Raleigh’s Burning Coal Theatre Company engages in many alliances and collaborations, often surprising and worthwhile. BCTC’s current production, for which they’ve teamed with New York-based Fight or Flight Theater Company, is an aerial staging that gets Shakespeare’s Henry V off the ground in a new way. Fight or Flight’s dramatic trapeze artists work with several local theater artists on this production, which opened to an overflow audience in the Murphey School.

Producers of Shakespeare are always seeking ways to make the old words fresh and the scenes vivid with meaning for contemporary audiences. Fight or Flight’s dynamic stage pictures (amazing what can be visualized with people on trapezes) and its aerialism put it within the realm of physical theater (another, extreme, example is Washington, D.C.’s Synetic Theater, which performs Shakespeare without the words), and its choreography at times brings it close to dance, or at least to a dance party. The physicality, the music, the sexual innuendo and the general irreverence make this Henry V an easy-to-enjoy version. In spite of much multiple casting — eight actors play 27 parts — it is no trouble to follow. We don’t actually need to know who all those people are — we just need to know which side they are on at the moment. That is accomplished by their use of red (English) or blue (French) cloth signifiers they wear or hold, and change as needed when they switch characters.
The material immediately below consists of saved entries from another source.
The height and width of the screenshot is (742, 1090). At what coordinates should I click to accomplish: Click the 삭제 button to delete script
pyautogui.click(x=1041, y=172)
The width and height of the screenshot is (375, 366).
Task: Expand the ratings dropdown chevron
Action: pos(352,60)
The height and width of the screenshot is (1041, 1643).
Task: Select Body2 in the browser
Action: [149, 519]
Thus the action story proceeds unhindered by the small stage, the minimal cast, the lack of props. It is snappy and often humorous, with Shakespeare’s own jokes and those added to accommodate the form, which entails the actors soliciting the complicity of the audience with direct comment. John Allore, who has six parts, makes a running gag of his changes. What we do not get with this approach is any sense of who the characters are, or why Henry V and the battle he wins against the French are so important to English history.

Daniel Loeser, from Fight or Flight, makes a good Henry, up to a point. He speaks well, he’s physically powerful (looking very much the god of war at times)…but he doesn’t make you feel any of the qualities that made Henry adored by his people and able to lead a ragged army of yeomen to one of the most preposterous marital victories of all time. This affectless quality pervades the performance. The one exception is Jenn Suchanec, who packs more nuance into her characterization of the French envoy than is seen in all the other characters combined. If all the actors exhibited the same force and delicacy in their interpretations, the clever trapeze work with its beautiful feats would seem more meaningful.

Still, the trapeze work is quite worth seeing, and this Henry may be considered a prologue to another version that will appear on the PlayMakers stage next spring. The mere fact that two stagings of a rarely-seen Shakespeare history play are being created within a few months of each other speaks volumes about the maturing theater scene in the Triangle.

Henry V (on Trapeze) continues through Dec. 18 at Burning Coal. See the sidebar for details. Of special note is the upcoming Lobby Lecture by historian Philip van Vleck, who will speak on Henry V and the Battle of Agincourt Dec. 10, 6 p.m.